Serum lipidomics, serum metabolomics, and adipose tissue RNA-seq analysis from low and normal birth weight individuals
- Sofie Olund Villumsen, sofie.olund.villumsen.02@regionh.dk
Allan Vaag, allan.vaag@med.lu.se
Human low birth weight (LBW) subjects and matched normal birth weight (NBW) subjects studied before and after 4 weeks of high carbohydrate overfeeding, and again after 12 weeks of lifestyle rehabilitation with diet and/or physical activity.
Blood samples were collected and quantified. Adipose tissue biopsies were obtained and processed for bulk RNA sequencing.
Bioinformatic analyses aims to find both lipidomics, metabolomics and transcriptomic effects and link them with each other.
- Metabolomics - analysis of the metabolomics data.
- Lipidomics - analysis of the lipidomics data.
- RNAseq - analysis of the RNAseq data.
- Multi-omics - analysis of the integration of metabolomics, lipidomics, and RNAseq.

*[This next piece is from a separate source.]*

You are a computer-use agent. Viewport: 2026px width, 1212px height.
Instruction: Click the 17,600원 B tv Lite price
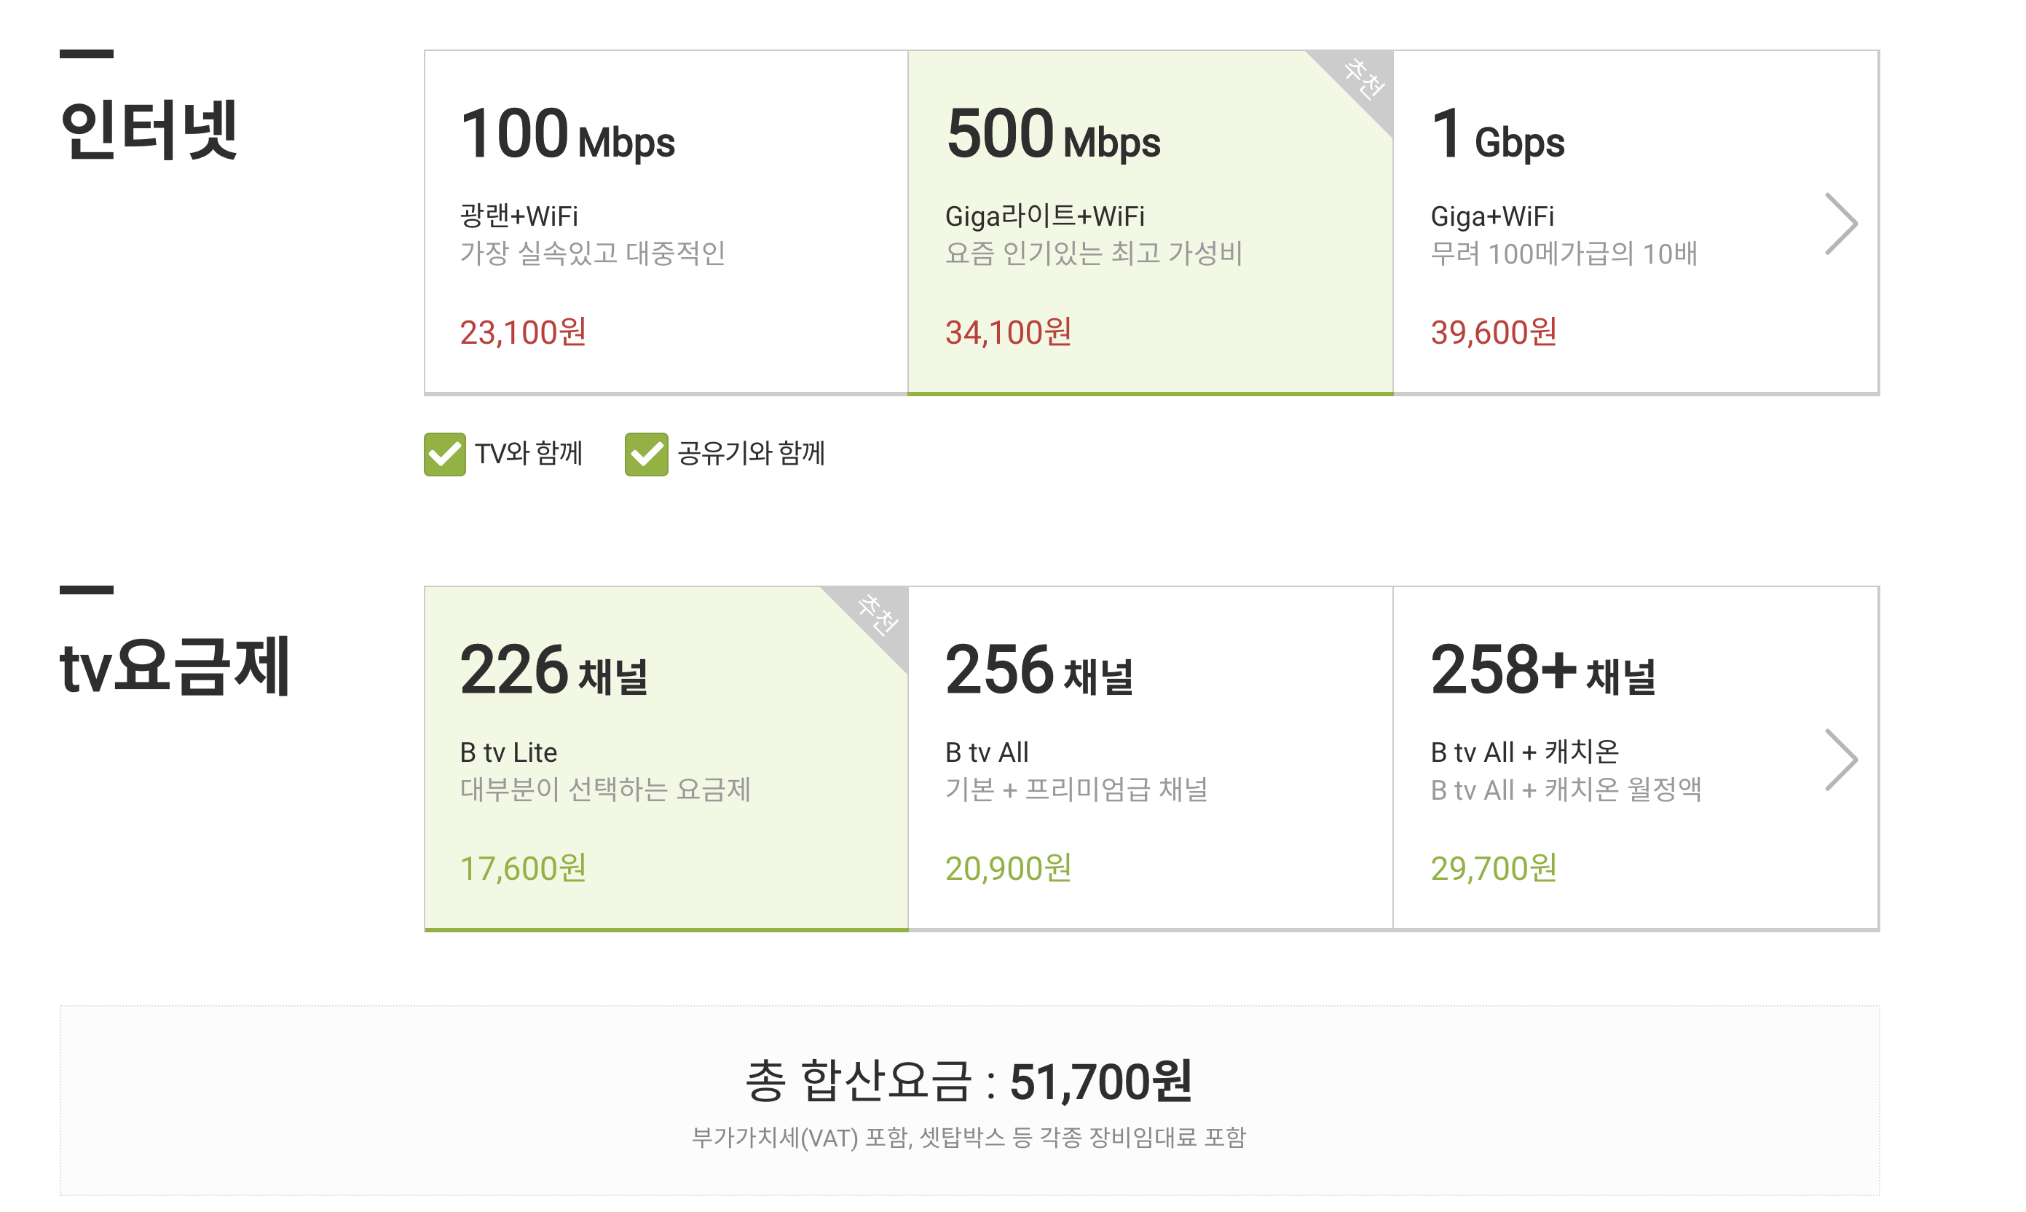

Low birthweight (LBW) is a risk factor of type-2 diabetes (T2D). We hypothesized that 4-weeks carbohydrate overfeeding (COF) would unmask key T2D perturbations among 22 non-obese LBW men, compared with 21 normal birthweight (NBW) controls. Five LBW versus 0 NBW subjects had screen-detected non-alcoholic fatty liver disease (NAFLD). Body composition, hepatic fat and glucose production, insulin resistance, energy expenditure, serum metabolomics and lipidomics, as well as abdominal subcutaneous adipose tissue histology and transcriptomics, were measured before and after COF with +25% energy. Body weight, lean and fat mass, as well as hepatic fat content, increased to the same extent in both groups during COF, whereas fasting glucose and insulin resistance increased significantly more in LBW compared with NBW subjects. The differential COF responses were most pronounced among LBW subjects without NAFLD and included disproportional increased resting energy expenditure. Plasma adiponectin was lower, and FGF-21 levels increased more during COF, in LBW subjects. Subcutaneous adipocyte density was lower in LBW subjects and decreased during COF in both groups. Serum alanine, phosphatidylcholines, and triglycerides levels increased significantly more in LBW subjects during COF. Multi-omics analysis of adipose tissue RNA-sequencing, serum lipidomics and metabolomics uncovered impaired PPAR signaling, as well as collagen and extracellular matrix regulation as top affected pathways in LBW subjects. Except for fasting glucose in LBW subjects, COF-induced perturbations reverted to baseline after 12 weeks. The results provide causal evidence of differential metabolic perturbations in LBW subjects during COF, which may not be explained by body composition or liver fat differences per se.
Key words: Carbohydrate overfeeding, low birthweight, hepatic fat content, hepatic glucose production, insulin resistance, resting energy expenditure, metabolomics, lipidomics, adipose tissue morphology, RNA-seq.